WORK REQUIRED
Set out each of the items below as a numbered list, skipping any blank lines. Leave the pictures out of your answer.

EXTRACTED RECORDS

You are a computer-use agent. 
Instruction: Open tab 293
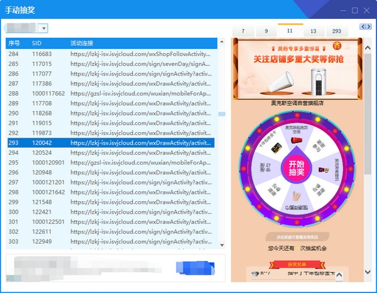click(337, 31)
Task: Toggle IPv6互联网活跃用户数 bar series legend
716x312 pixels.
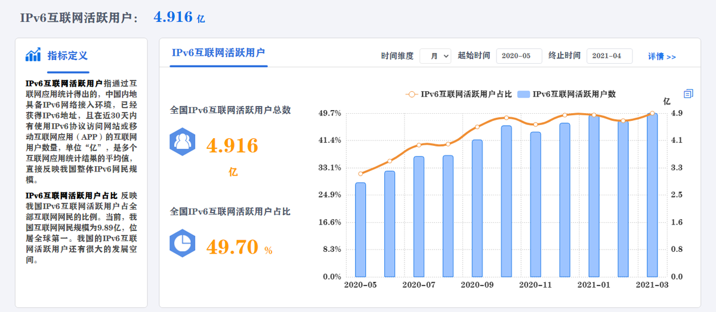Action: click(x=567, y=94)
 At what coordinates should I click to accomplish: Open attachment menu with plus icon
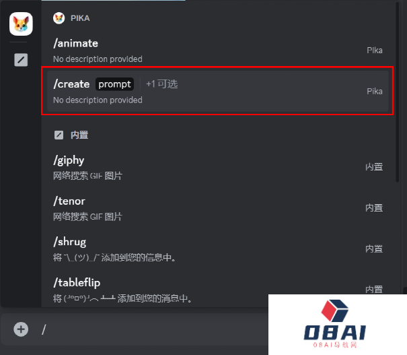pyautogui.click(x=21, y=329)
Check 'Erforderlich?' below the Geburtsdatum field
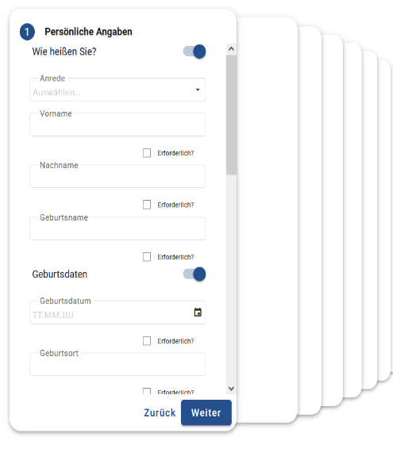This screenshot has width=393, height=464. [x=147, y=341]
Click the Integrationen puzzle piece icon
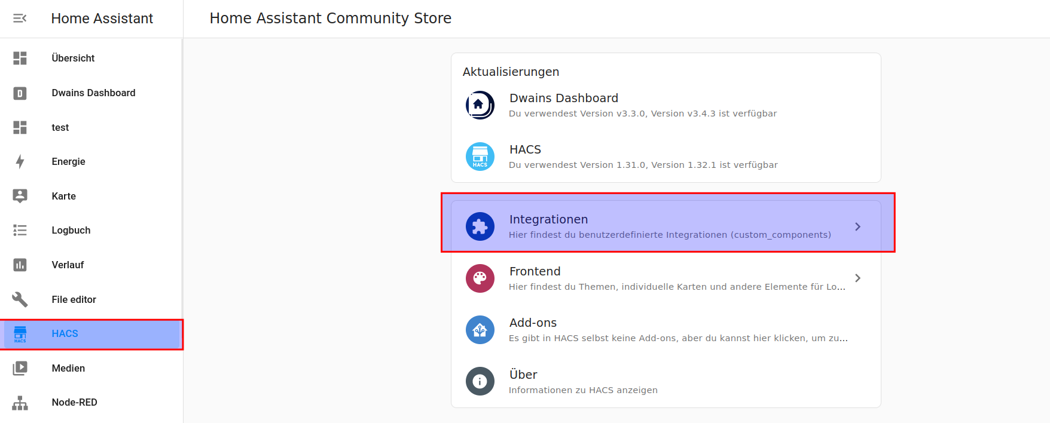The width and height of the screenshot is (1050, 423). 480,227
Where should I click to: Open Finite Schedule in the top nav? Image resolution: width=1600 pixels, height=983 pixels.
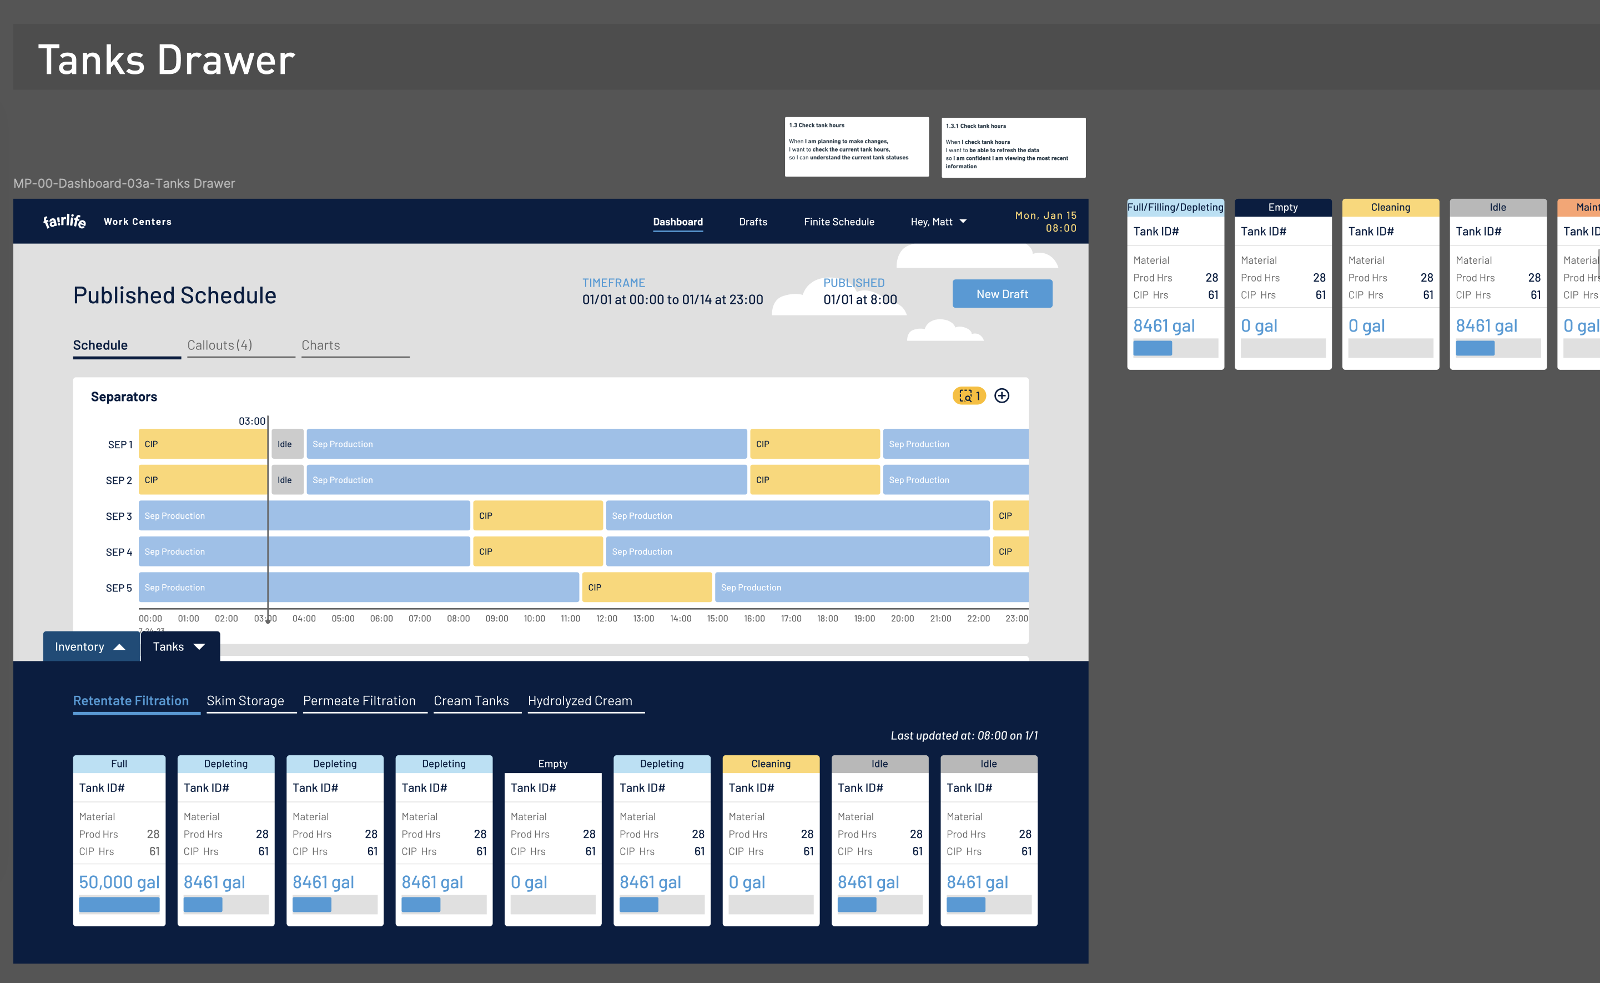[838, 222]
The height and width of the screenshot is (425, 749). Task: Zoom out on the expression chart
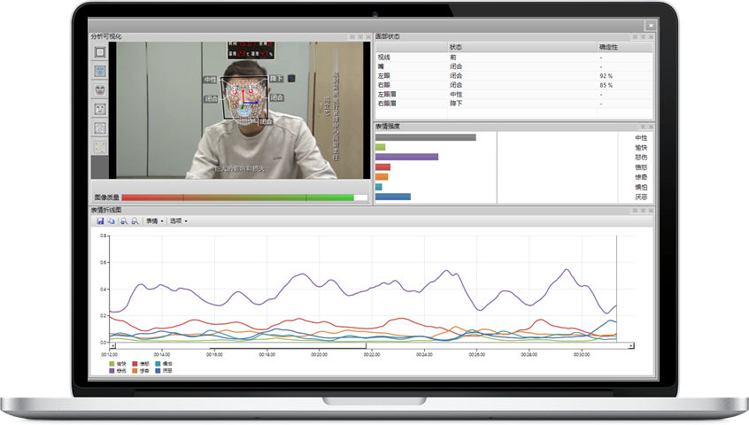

SOLUTION TO THIS PROBLEM
1. You are a computer-use agent. 
2. Instruction: Open tab 293
3. click(337, 31)
4. Task: Toggle IPv6互联网活跃用户数 bar series legend
5. 716x312 pixels.
6. Action: click(x=567, y=94)
7.  At what coordinates should I click to accomplish: Open attachment menu with plus icon
8. pyautogui.click(x=21, y=329)
9. Check 'Erforderlich?' below the Geburtsdatum field
10. This screenshot has width=393, height=464. [x=147, y=341]
11. Click the Integrationen puzzle piece icon
12. The width and height of the screenshot is (1050, 423). 480,227
13. Where should I click to: Open Finite Schedule in the top nav? Image resolution: width=1600 pixels, height=983 pixels.
14. [838, 222]
15. The height and width of the screenshot is (425, 749). Task: Zoom out on the expression chart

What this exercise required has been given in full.